Schrijf de regels vanaf de regel met "The height and" tot en met de regel met "This screenshot has height=443, width=844." opnieuw uit, met "title" in plaats van "headline". Laat de rest ongewijzigd.

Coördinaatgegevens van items
┌────────

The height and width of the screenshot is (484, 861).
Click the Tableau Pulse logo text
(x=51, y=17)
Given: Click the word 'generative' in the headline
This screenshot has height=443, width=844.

└────────
┌────────

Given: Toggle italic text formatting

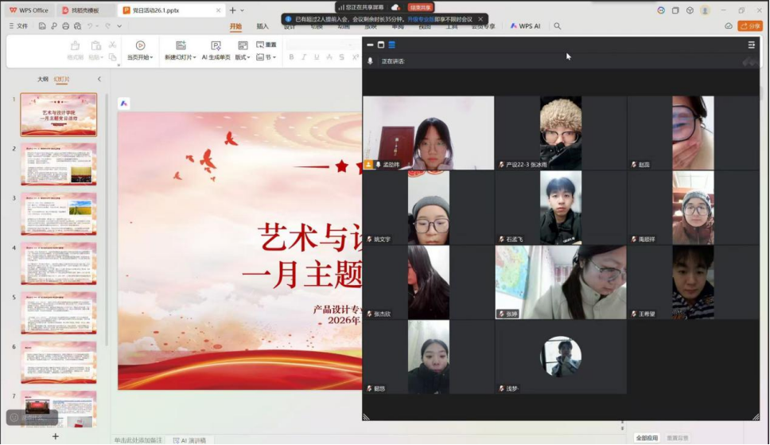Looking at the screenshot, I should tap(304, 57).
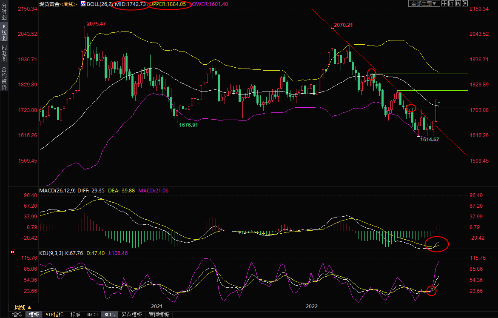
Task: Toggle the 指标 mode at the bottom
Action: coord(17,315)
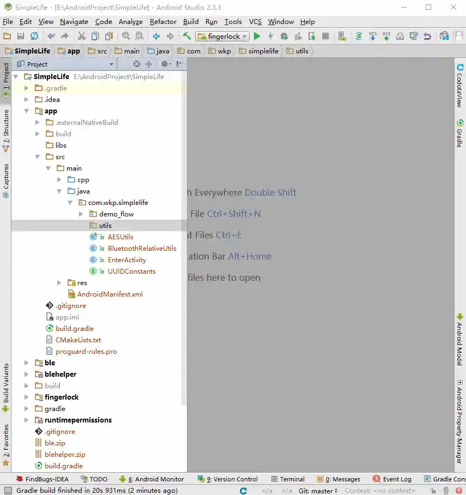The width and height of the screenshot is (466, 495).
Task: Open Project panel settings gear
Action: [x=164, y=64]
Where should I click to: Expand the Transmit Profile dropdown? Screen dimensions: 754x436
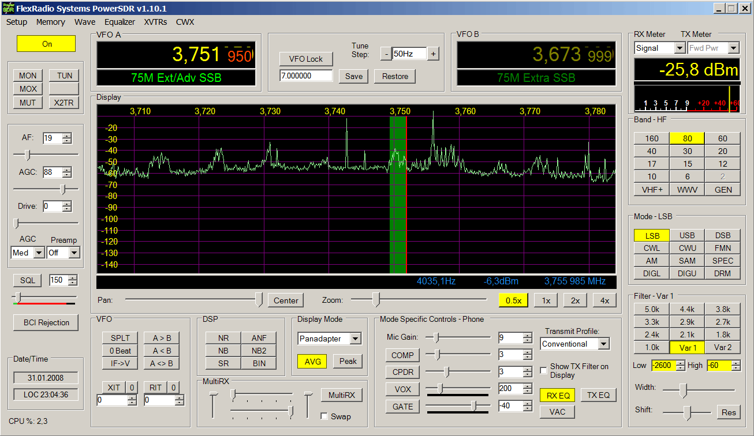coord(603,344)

└────────

UITWERKING —
The height and width of the screenshot is (484, 861).
Click the Tableau Pulse logo text
(x=51, y=17)
Given: Click the word 'generative' in the title
This screenshot has height=443, width=844.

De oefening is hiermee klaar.